Problem details: Copy the listing word for word, from its first line through the line containing "Looking at the".

Dataset items
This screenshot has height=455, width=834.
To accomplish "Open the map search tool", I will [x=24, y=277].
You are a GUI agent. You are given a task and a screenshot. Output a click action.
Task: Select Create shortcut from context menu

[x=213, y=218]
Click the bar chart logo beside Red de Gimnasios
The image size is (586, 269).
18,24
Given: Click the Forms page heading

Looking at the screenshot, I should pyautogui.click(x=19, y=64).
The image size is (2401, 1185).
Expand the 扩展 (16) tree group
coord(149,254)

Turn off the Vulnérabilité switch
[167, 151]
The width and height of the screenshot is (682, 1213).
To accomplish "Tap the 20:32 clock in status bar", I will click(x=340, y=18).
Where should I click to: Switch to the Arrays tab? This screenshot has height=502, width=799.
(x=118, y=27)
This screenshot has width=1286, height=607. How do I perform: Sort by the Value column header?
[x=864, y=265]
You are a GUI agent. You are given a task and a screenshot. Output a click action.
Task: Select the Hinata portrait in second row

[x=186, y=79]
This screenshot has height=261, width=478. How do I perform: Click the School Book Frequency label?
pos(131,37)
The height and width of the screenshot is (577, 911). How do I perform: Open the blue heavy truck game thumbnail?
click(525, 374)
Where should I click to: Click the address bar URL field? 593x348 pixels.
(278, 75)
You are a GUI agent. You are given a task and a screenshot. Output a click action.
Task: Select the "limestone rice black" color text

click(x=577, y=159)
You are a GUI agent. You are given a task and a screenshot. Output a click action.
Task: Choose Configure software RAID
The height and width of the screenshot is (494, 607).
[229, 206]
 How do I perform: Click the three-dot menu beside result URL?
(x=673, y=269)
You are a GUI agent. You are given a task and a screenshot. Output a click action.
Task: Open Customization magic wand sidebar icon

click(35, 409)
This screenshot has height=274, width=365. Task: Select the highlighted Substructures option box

Written response:
This screenshot has height=455, width=834.
To accomplish "Open the map search tool", I will [x=24, y=277].
You are a GUI agent. You are given a task and a screenshot. Output a click action.
Task: Select Create shortcut from context menu

[x=213, y=218]
Click the bar chart logo beside Red de Gimnasios
The image size is (586, 269).
18,24
Given: Click the Forms page heading

Looking at the screenshot, I should pyautogui.click(x=19, y=64).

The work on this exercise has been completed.